I’ve had a few babies and one of the big things that helped me deal with the changes, hormone swings, and lack of sleep is walking. If you had a relatively uneventful pregnancy and delivery (relatively speaking of course!), you can start sooner than later. Note: Make sure to get the OK from your healthcare provider to walk and make sure to take it slow! You just had a baby for crying out loud. Your muscles and your bones can tell.

The proverbial “they” equate childbirth to a marathon, so you deserve a little recovery time. Be kind to yourself and give yourself some grace (usually good life advice in general). Personally, I always felt best after pregnancy when I was moving my body.

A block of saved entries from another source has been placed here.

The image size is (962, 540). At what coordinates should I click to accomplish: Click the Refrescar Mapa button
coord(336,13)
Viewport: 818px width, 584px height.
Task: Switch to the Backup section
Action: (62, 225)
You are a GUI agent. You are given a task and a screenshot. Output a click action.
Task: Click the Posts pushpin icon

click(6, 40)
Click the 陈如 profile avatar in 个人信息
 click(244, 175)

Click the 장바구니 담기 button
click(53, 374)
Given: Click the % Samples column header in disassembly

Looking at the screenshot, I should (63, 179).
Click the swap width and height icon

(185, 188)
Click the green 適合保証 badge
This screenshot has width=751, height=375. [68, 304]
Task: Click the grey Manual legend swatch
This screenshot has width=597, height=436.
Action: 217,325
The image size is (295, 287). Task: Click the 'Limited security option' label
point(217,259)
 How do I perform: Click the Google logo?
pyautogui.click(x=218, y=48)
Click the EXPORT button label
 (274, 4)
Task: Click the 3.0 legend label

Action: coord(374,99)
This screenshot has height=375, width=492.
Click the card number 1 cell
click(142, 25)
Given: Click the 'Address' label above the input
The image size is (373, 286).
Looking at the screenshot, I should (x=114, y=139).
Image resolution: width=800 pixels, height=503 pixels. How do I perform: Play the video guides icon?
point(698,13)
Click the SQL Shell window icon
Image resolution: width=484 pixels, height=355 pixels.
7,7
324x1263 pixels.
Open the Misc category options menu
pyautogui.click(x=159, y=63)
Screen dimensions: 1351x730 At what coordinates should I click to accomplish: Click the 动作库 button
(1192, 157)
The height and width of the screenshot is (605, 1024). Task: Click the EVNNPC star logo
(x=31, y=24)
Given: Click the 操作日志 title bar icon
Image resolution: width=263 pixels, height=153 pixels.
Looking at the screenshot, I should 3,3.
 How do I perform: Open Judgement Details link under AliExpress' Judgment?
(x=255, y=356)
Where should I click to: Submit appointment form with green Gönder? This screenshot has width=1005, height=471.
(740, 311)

Must have been all those good endorphins from increasing my heart rate with the exercise.

Here are 6 tips for getting back into walking after having a baby (and after getting your provider approval):

  1. Start slow - you just had a baby, remember? Start with short bursts around the house or out to the mail box. Pay attention to how your body is feeling. Are your joints or muscles achy? Do they feel wobbly? Your body releases a hormone called relaxin in pregnancy and makes joints and muscles more loose to aid in carrying and delivering a baby. So if you feel unstable, wait to do long walks. An injury is not worth it!

  2. If your body is feeling good and the weather permits, start taking your walk outside and walk up and down the sidewalk for 5-10 minutes at a time. Think of squeezing a light walk in when you are done with a meal or even to get baby to nap if they struggle. My first baby struggled to sleep and stroller walks were a life saver for both of us.

  3. When you are feeling strong and if time allows increase walking to 30-60 min per day. This can be broken up and spread throughout the day if needed.

  4. When you increase your heart rate by walking you increase endorphins which makes you feel good and can decrease your risk of depression.

  5. If you have someone to watch baby, it can be a good way to take a break. Reflect on how you’re coping with all the changes. Allow yourself to enjoy the scenery. It’s OK to take a moment for yourself if your baby is in good hands!

  6. Big changes happen after having a baby. Your body is different, hormones are all over the place, the little one is very needy of your attention. Finding moments for yourself is important and can help decrease stress, depression, and anxiety.

Take care of yourself so that you can care for your baby. Walking is an easy way to increase activity when you are ready to get up and move your body.

One last thing.. Don’t forget that you are not alone! Different people and families have different levels of support. But in this digital age, you will always have a community (a ferocious pack!) of mamas and caring individuals that will forever have your back and lift you up when you feel down. When you get to that point (and your hormones guarantee that you will), make sure that you reach out for some help, even if it’s only to hear the comforting words, “That’s normal, and you’re not alone.”